Consult with your physiotherapist for the best advice specific to your knee.
Phase 2 – Anti-inflammatory Treatment
Ice & Electrotherapy
A combination of ice treatment, electrotherapy and a home tens unit will reduce pain and improve the healing rate. Ice usually eases the pain. Ice is useful at home or after exercise. (Michlovitz et al. 2007)
Phase 3 – Functional Training
Rest is also crucial in the management of Sinding-Larsen-Johansson syndrome and the relief of pain. It is best to discuss your exercise workload with your physiotherapist for advice on how to manage your return sport best while respecting your injury.
Whether or not you should continue playing sport is dependent on symptoms. Patients with mild symptoms may be able to continue to perform some or all sport. Others may choose to modify their program. In mild cases, it may enough to limit your physical activity so that the post-exercise pain is only slight and lasts for a maximum of 24-hrs. When symptoms become worse, it may be necessary to take a short break from your aggravating sports.
Phase 4 – Therapeutic Exercises
Stretching, Massage & Foam Rollers
One common reason for developing Sinding-Larsen-Johansson syndrome is excessively tight quadriceps muscles, ITB, hamstrings, hip flexors and calf muscles. (Iwamoto et al. 2009).
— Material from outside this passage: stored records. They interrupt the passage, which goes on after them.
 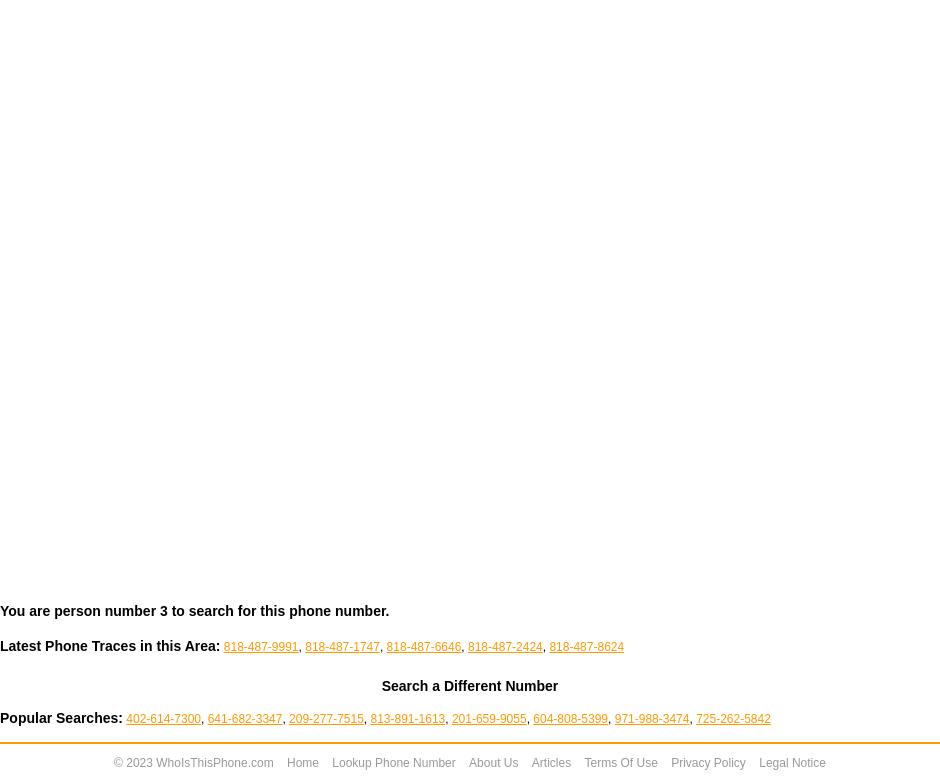 What do you see at coordinates (570, 718) in the screenshot?
I see `'604-808-5399'` at bounding box center [570, 718].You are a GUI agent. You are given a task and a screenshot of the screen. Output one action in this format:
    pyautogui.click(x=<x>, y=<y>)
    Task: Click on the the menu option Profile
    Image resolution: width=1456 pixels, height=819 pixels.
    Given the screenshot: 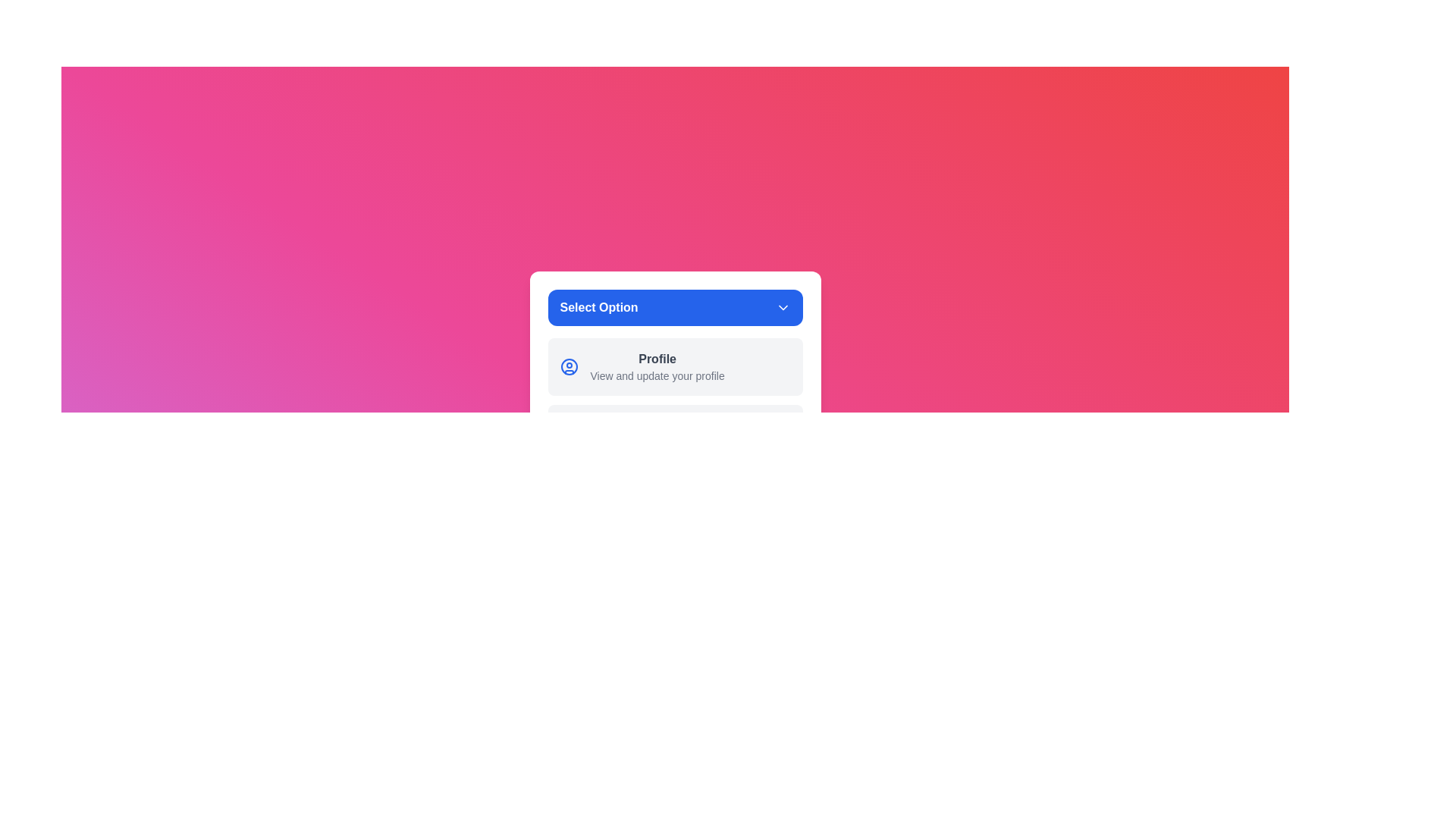 What is the action you would take?
    pyautogui.click(x=674, y=366)
    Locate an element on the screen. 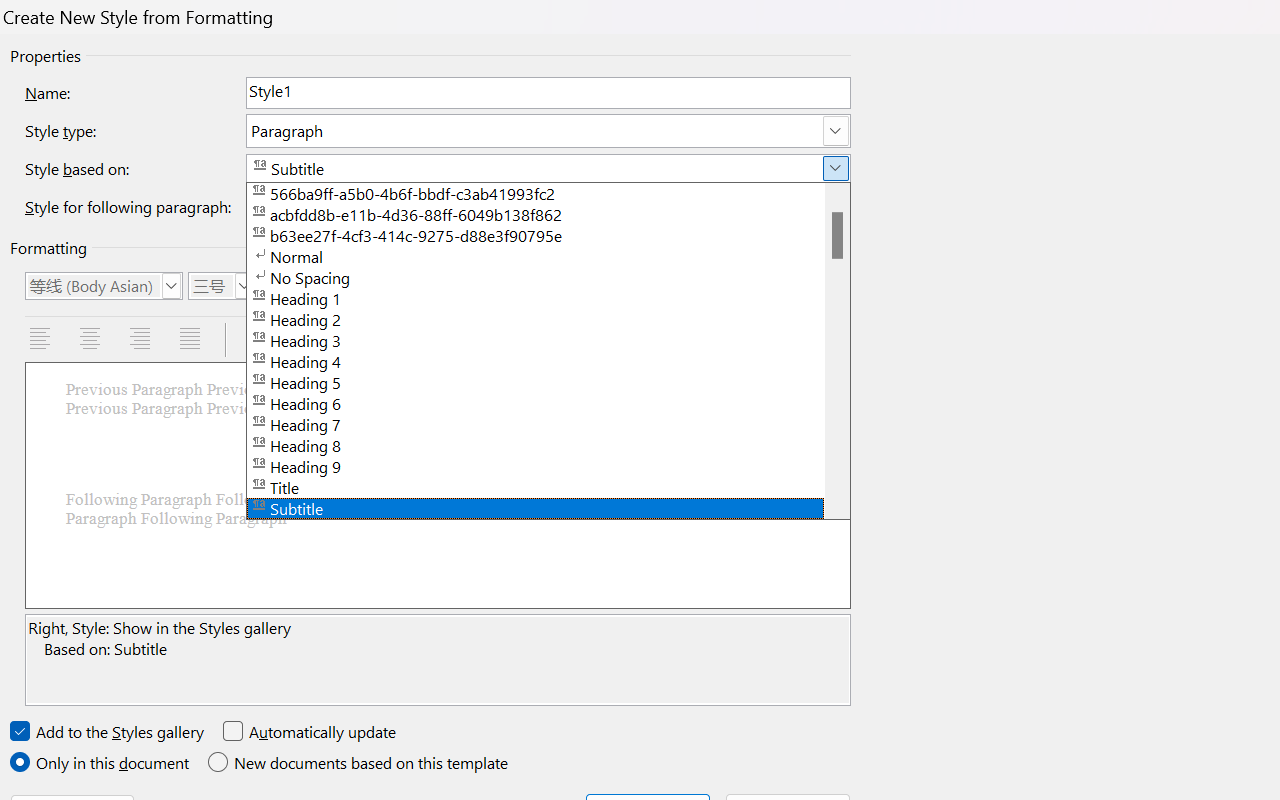  'Heading 6' is located at coordinates (548, 402).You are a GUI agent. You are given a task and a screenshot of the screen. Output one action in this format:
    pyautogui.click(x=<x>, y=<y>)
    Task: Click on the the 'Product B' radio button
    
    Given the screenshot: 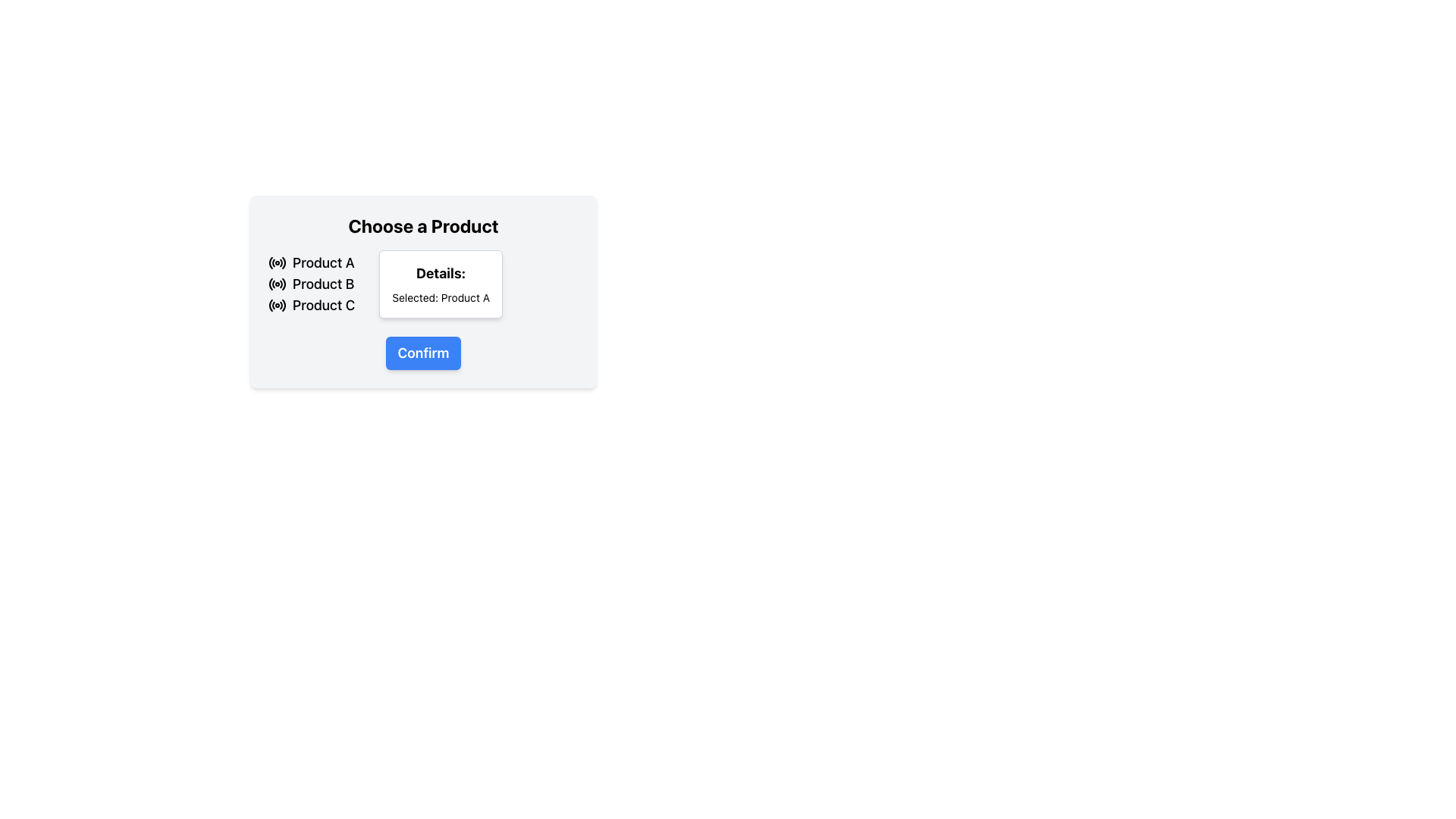 What is the action you would take?
    pyautogui.click(x=277, y=284)
    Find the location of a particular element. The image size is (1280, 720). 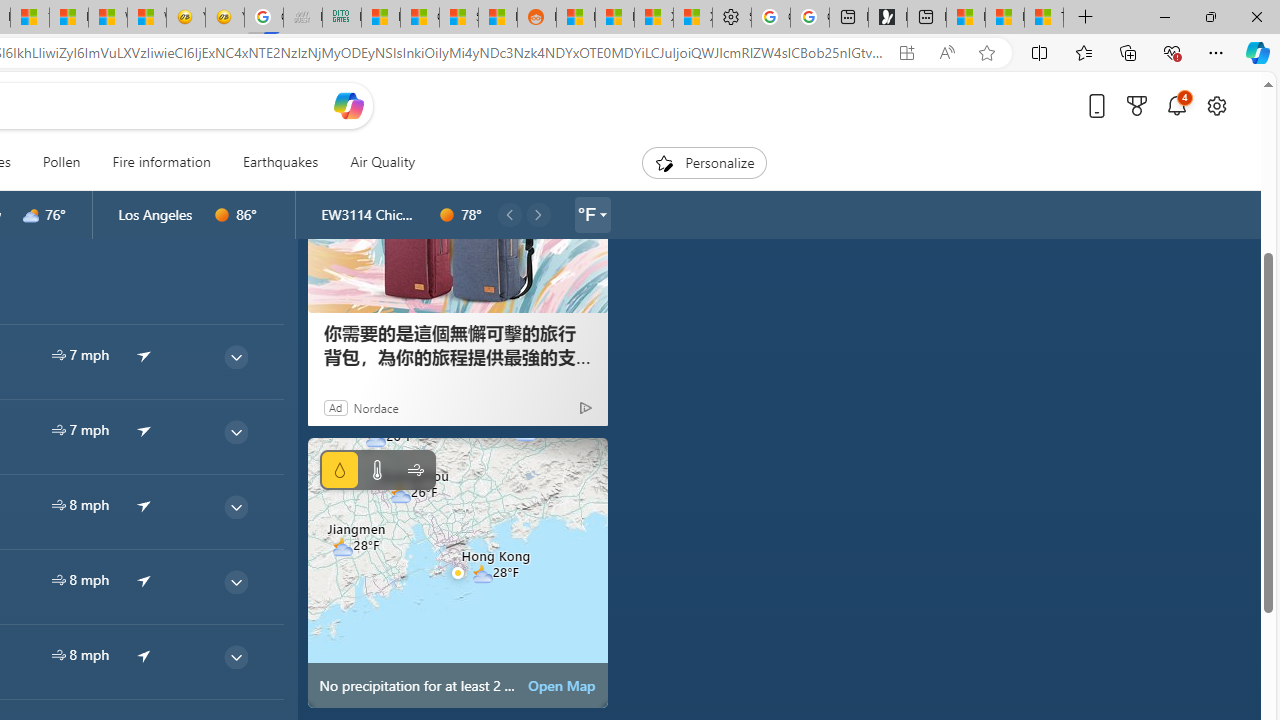

'No precipitation for at least 2 hours' is located at coordinates (456, 572).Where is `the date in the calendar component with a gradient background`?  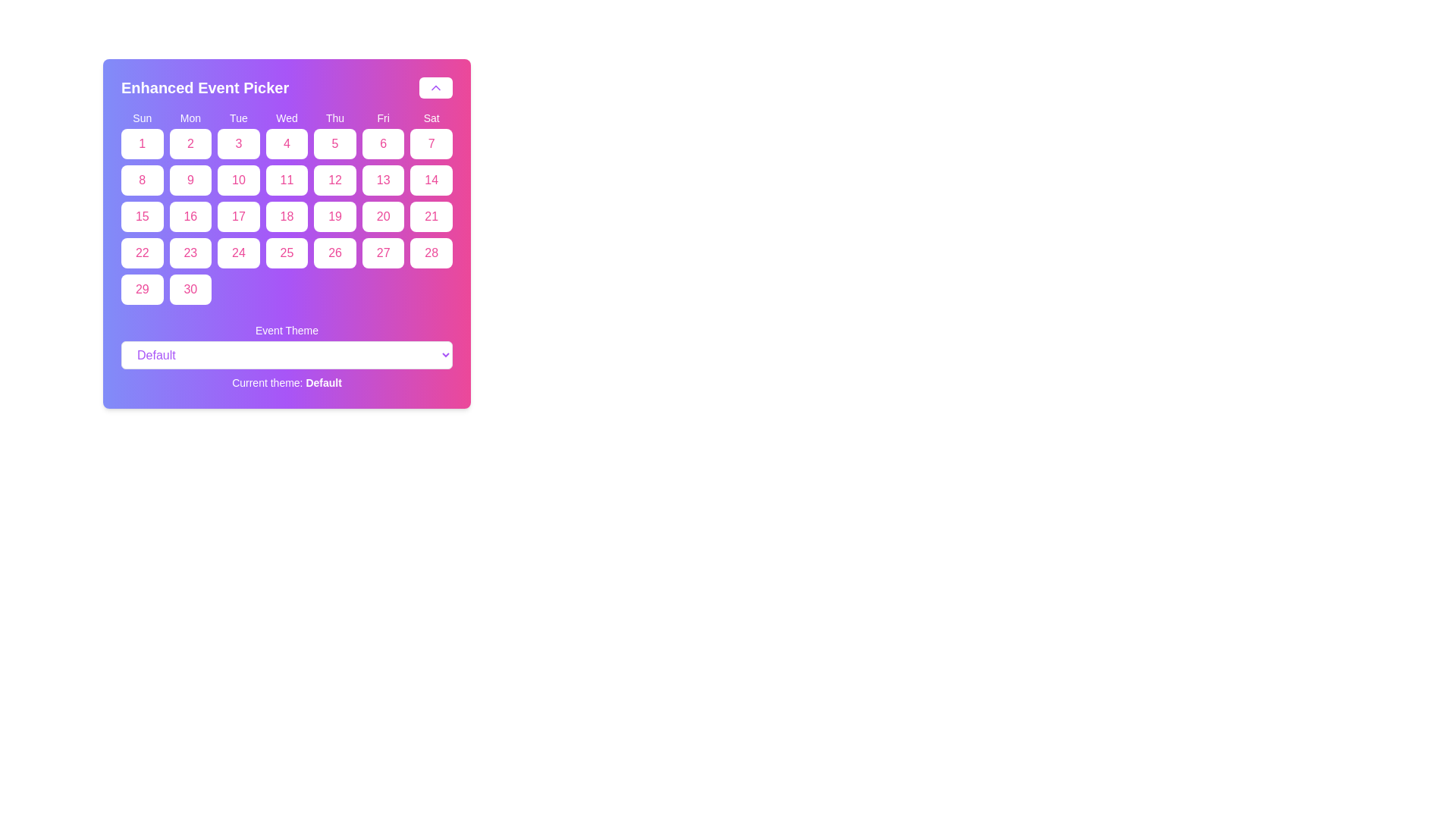
the date in the calendar component with a gradient background is located at coordinates (287, 234).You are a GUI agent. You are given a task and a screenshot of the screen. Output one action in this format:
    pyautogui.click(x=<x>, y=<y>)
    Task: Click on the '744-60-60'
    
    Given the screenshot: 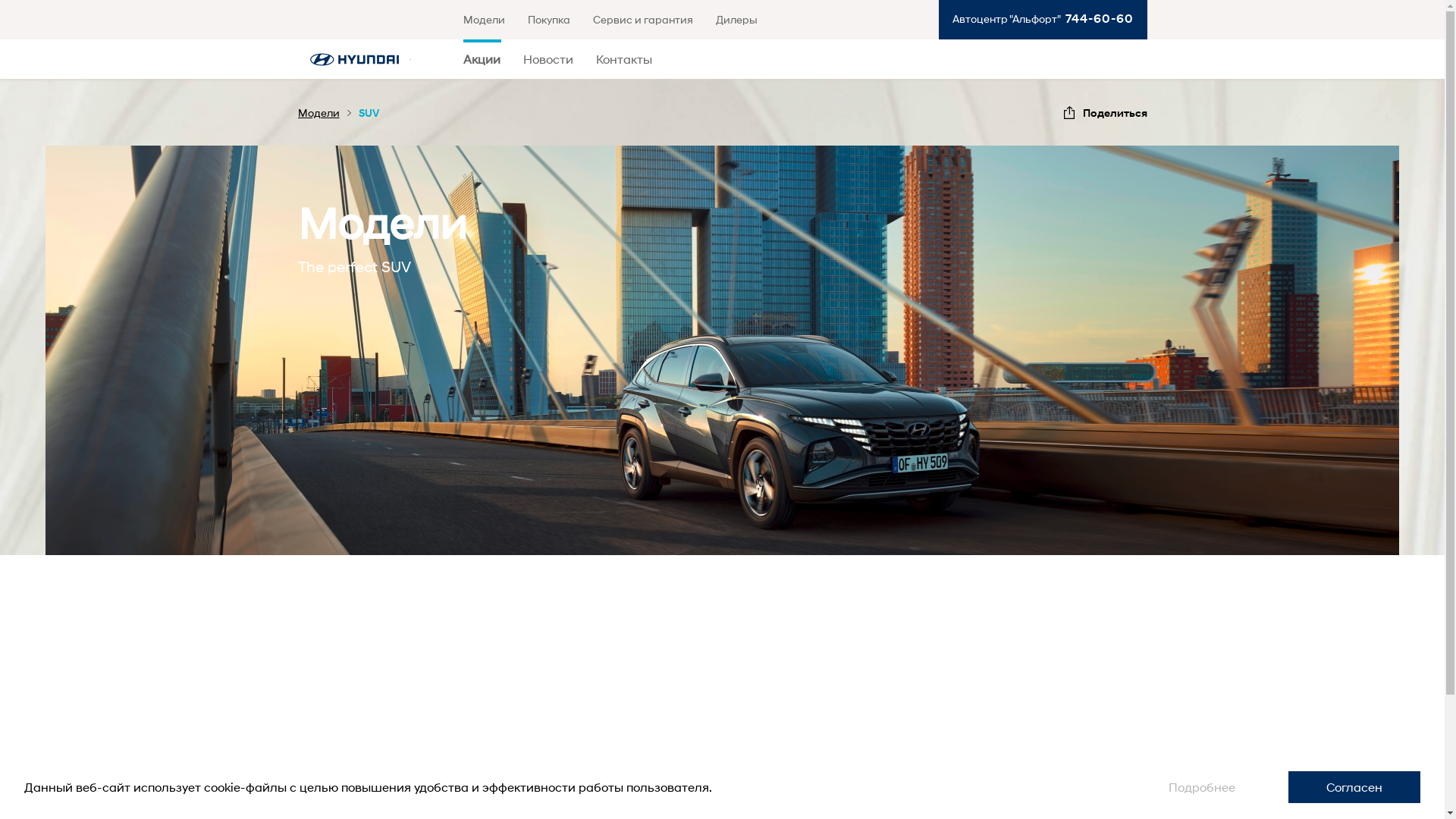 What is the action you would take?
    pyautogui.click(x=1059, y=18)
    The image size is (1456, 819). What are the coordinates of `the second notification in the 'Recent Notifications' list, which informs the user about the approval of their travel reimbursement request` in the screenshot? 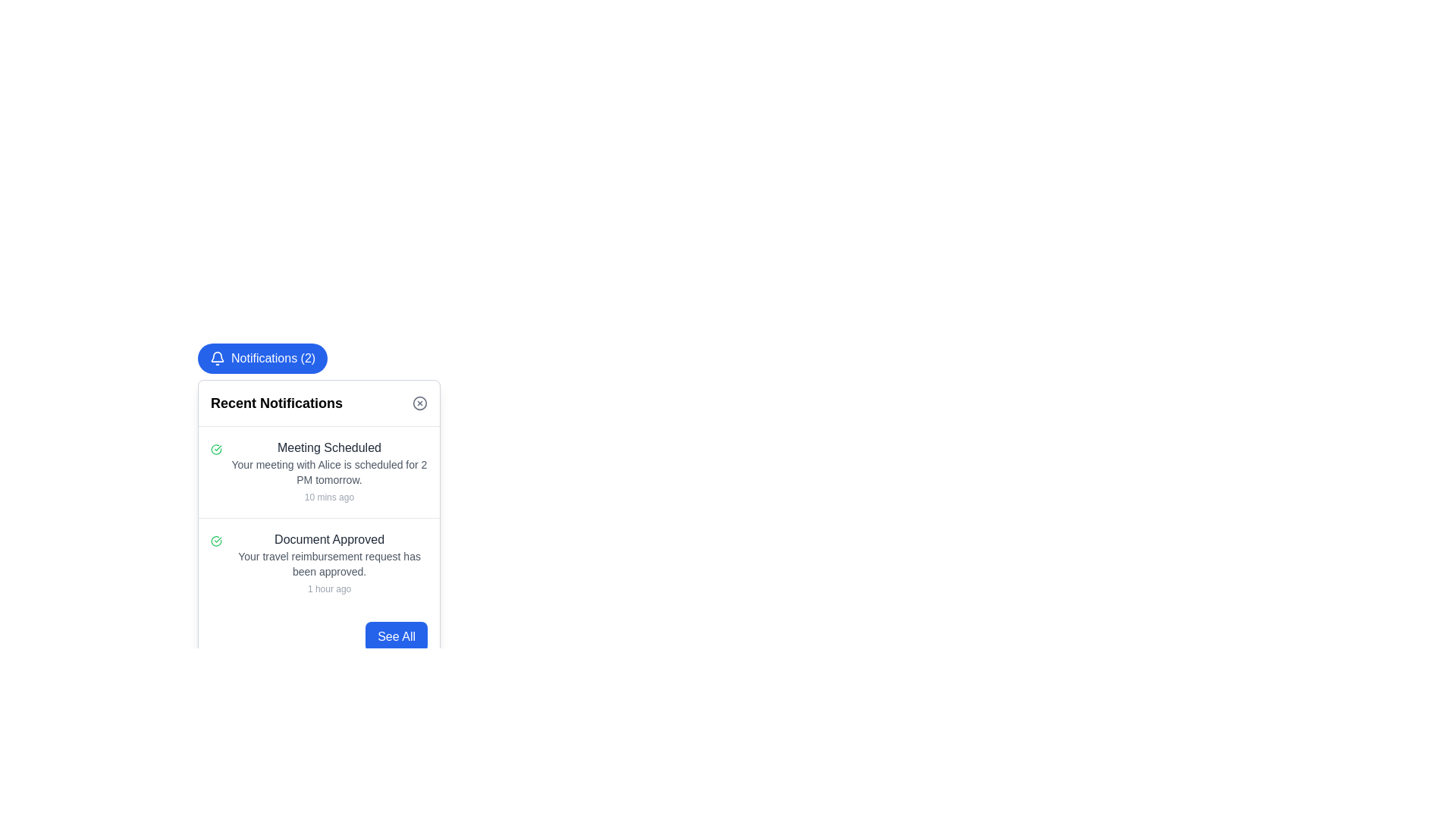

Your physiotherapist will prescribe specific stretches for you if they assess that you are tight in these muscle groups.
Massage and foam rollers are beneficial, especially in the early phase when stretches create pain at the Sinding-Larsen-Johansson syndrome site.
Your muscle control around the knee will usually need attention to control or maintain your symptoms during the active phase of Sinding-Larsen-Johansson syndrome. Your physiotherapist will commonly prescribe or modify exercises for your quadriceps, hamstrings, calves, foot arch and gluteal (buttock) muscles. (Franchesci et al. 2007)
Foot Arch Control & Orthotics
Your foot biomechanics or arch control may be inadequate for your intensity of the sport. Your physiotherapist can assist both the assessment and corrective exercises for your dynamic foot control. Active Foot Correction Exercises can be beneficial as both a preventative and restorative strategy.
Occasionally, your foot biomechanics may be predisposing you to torsional stresses that can cause abnormal knee forces, which can cause knee injury. In these instances, foot orthotics may assist. There are mixed views on how effective these are since the foot structure is rapidly changing at this age. Ask your physiotherapist or podiatrist for advice.
The Prognosis for Sinding Larsen Johansson Syndrome
Sinding-Larsen-Johansson syndrome is a self-limiting syndrome. Complete recovery occurs with the closure of the patella growth plate. Although symptoms of Sinding-Larsen-Johansson syndrome may linger for months, few patients have poor outcomes with conservative treatment, and surgical intervention is seldom necessary.
For specific advice regarding your Sinding Larsen Johansson Syndrome, please seek the trusted advice of your knee physiotherapist or doctor.